TEXTAUSZUG –
Illegale Werbung: Beschwerden über fast alle Parteien

17.8.2017, 05:43 Uhr
Passt so: CSU-Bundestagskandidat Michael Frieser wird von Parteihelfern um einen Pfeiler geklappt.

© Michael Matejka Passt so: CSU-Bundestagskandidat Michael Frieser wird von Parteihelfern um einen Pfeiler geklappt.

Sie hängen erst seit fünf Tagen – und schon hat Claus Fleischmann wieder 20 Hinweise auf unzulässige Wahlwerbung zu verfolgen. Es gehe um Plakate mehrerer Parteien, großer wie kleiner, sagt der Leiter des städtischen Liegenschaftsamts: "CSU und SPD sind genauso dabei wie Grüne und FDP." Wie die Nürnberger Zeitung berichtete, war die AfD gleich am Wochenende mit ungenehmigten Plakaten aufgefallen. Das Amt habe die Parteien nun angeschrieben, berichtet Fleischmann. Bis Sonntag müssen sie die Missstände beheben. Ansonsten räumt die Stadtreklame auf. Sie stellt dann, je nach Dauer, drei bis zehn Euro pro Plakat in Rechnung.

AUFGABEN –
1 - Welchen Betrag stellt die Stadtreklame laut dem Textauszug über illegale Wahlwerbung pro Plakat in Rechnung, wenn sie aufräumt?
2 - Schreiben Sie aus dem Textauszug alles von „17.8.2017, 05:43 Uhr“ bis hinunter zu „Plakat in Rechnung.“ wortgetreu ab.

Daten zur Verortung über Pixelkoordinaten
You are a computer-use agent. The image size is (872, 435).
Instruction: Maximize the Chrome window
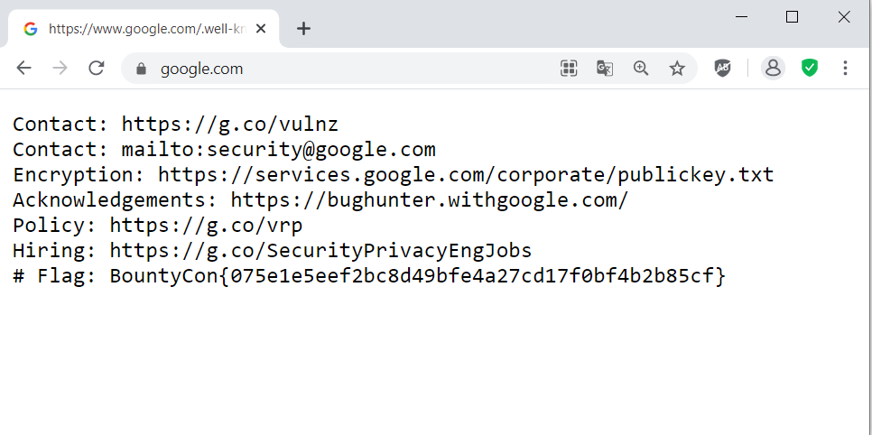(x=793, y=16)
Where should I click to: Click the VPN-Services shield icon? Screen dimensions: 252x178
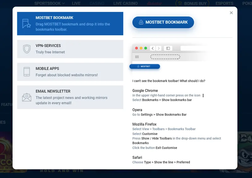point(27,49)

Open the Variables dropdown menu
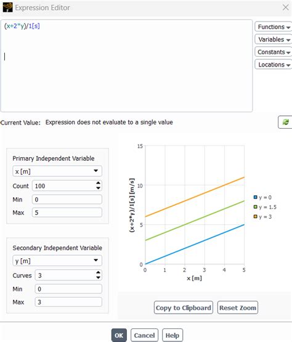pos(274,39)
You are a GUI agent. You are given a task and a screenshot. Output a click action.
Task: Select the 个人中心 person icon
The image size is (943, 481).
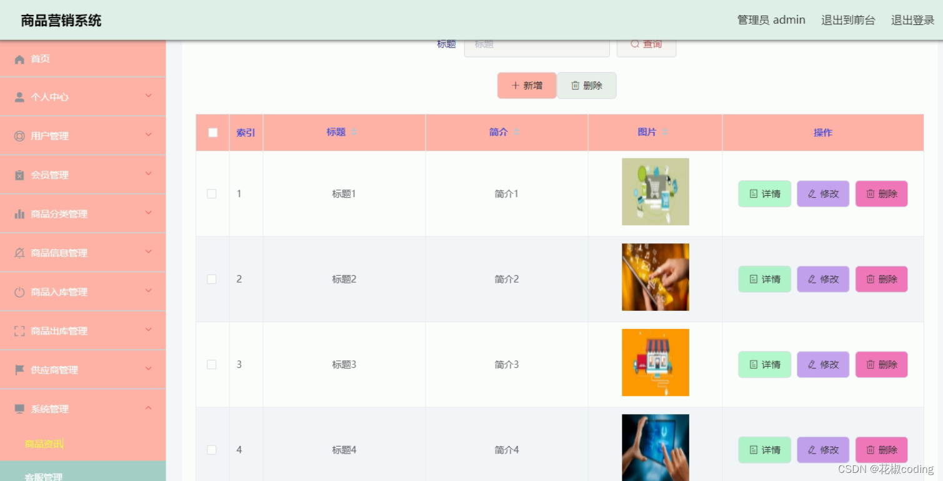19,97
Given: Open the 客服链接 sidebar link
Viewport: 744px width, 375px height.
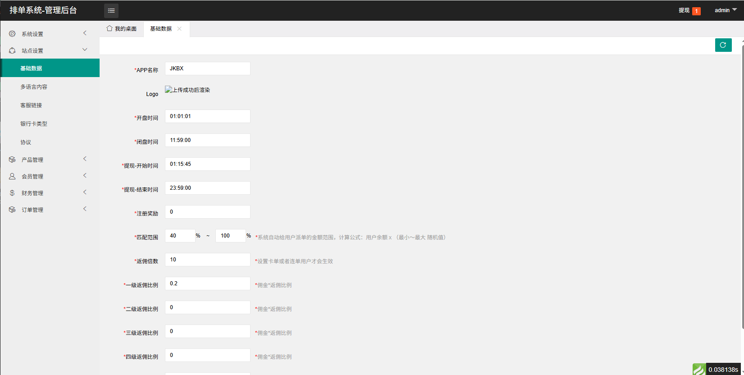Looking at the screenshot, I should point(31,105).
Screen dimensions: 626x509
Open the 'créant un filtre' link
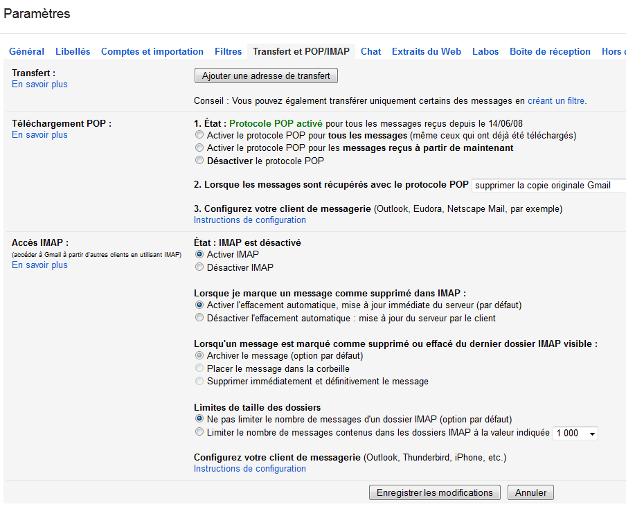click(557, 100)
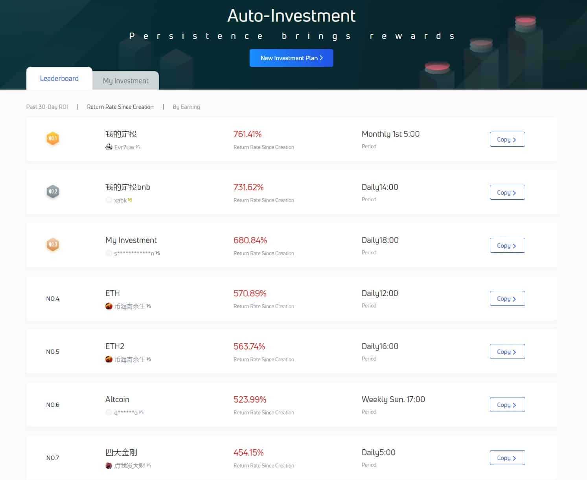This screenshot has height=480, width=587.
Task: Click the 454.15% return rate value
Action: [248, 452]
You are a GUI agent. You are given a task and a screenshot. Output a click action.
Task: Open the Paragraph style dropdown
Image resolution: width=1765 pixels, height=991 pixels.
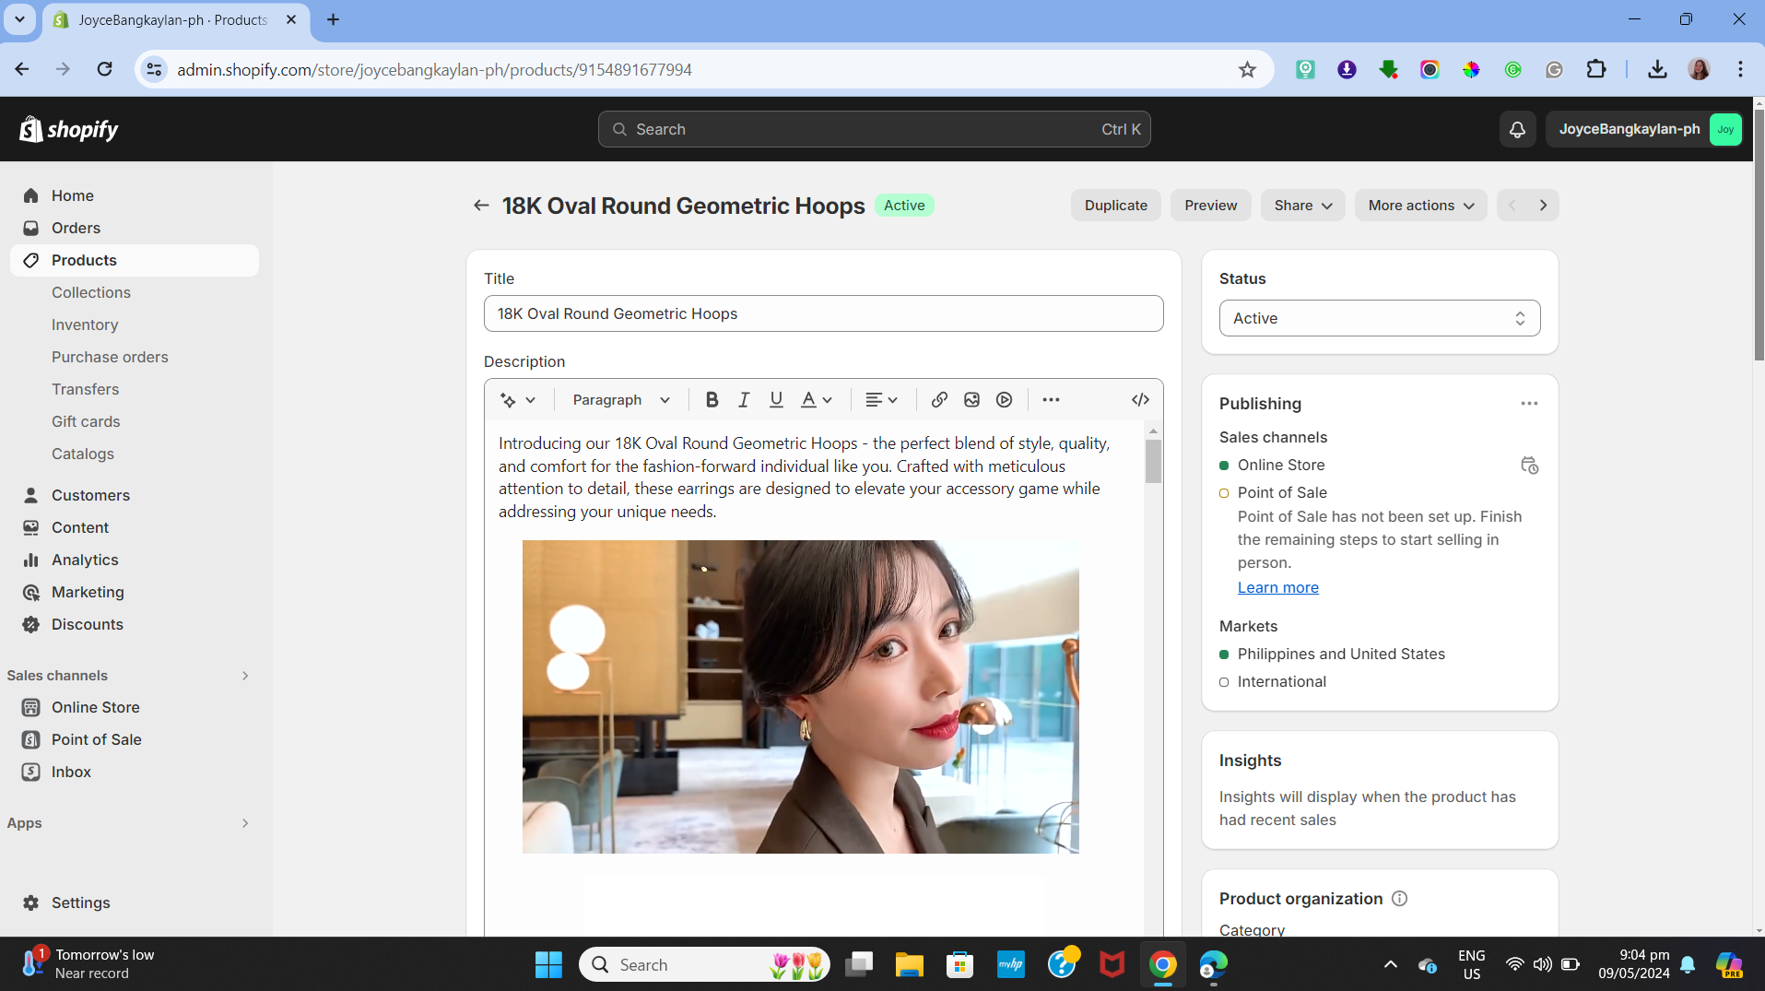620,399
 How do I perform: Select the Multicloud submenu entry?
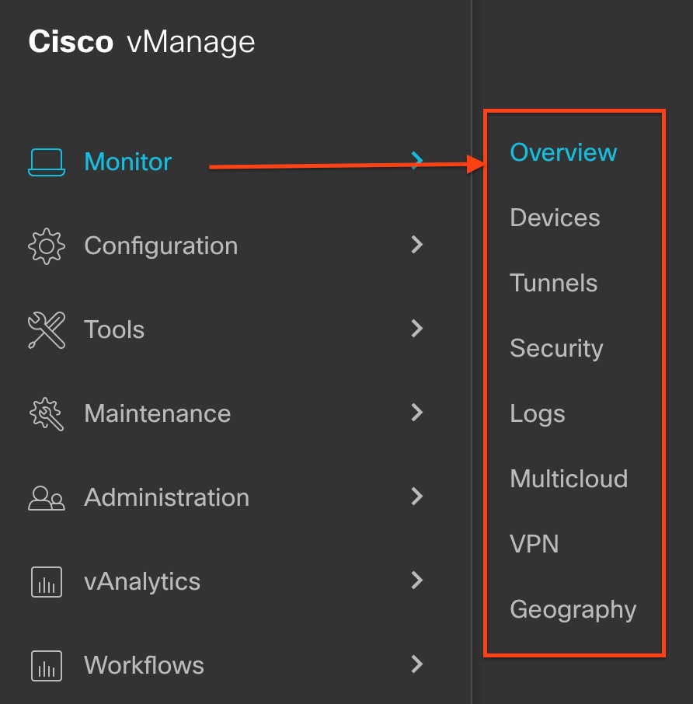569,479
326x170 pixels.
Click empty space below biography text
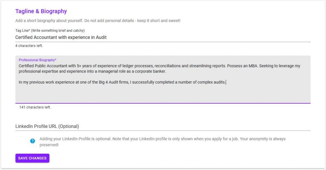(163, 94)
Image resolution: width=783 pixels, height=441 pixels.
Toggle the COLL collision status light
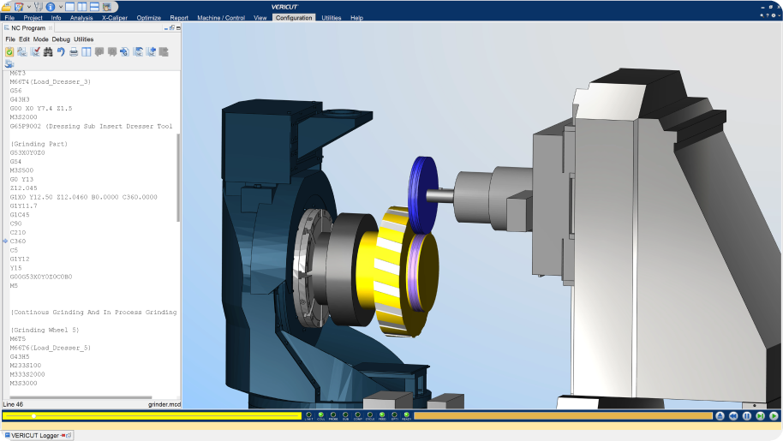(x=320, y=415)
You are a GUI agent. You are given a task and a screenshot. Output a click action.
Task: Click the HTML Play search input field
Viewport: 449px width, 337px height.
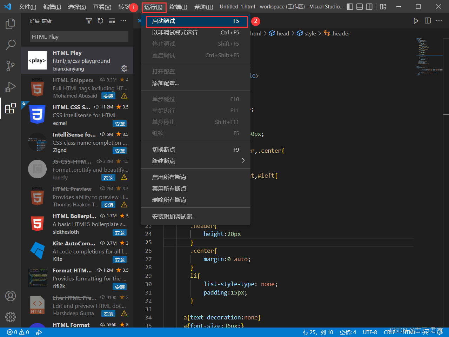coord(79,37)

LÖSUNGEN –
1 - Je nach Dauer drei bis zehn Euro pro Plakat.

2 -
17.8.2017, 05:43 Uhr
Passt so: CSU-Bundestagskandidat Michael Frieser wird von Parteihelfern um einen Pfeiler geklappt.

© Michael Matejka Passt so: CSU-Bundestagskandidat Michael Frieser wird von Parteihelfern um einen Pfeiler geklappt.

Sie hängen erst seit fünf Tagen – und schon hat Claus Fleischmann wieder 20 Hinweise auf unzulässige Wahlwerbung zu verfolgen. Es gehe um Plakate mehrerer Parteien, großer wie kleiner, sagt der Leiter des städtischen Liegenschaftsamts: "CSU und SPD sind genauso dabei wie Grüne und FDP." Wie die Nürnberger Zeitung berichtete, war die AfD gleich am Wochenende mit ungenehmigten Plakaten aufgefallen. Das Amt habe die Parteien nun angeschrieben, berichtet Fleischmann. Bis Sonntag müssen sie die Missstände beheben. Ansonsten räumt die Stadtreklame auf. Sie stellt dann, je nach Dauer, drei bis zehn Euro pro Plakat in Rechnung.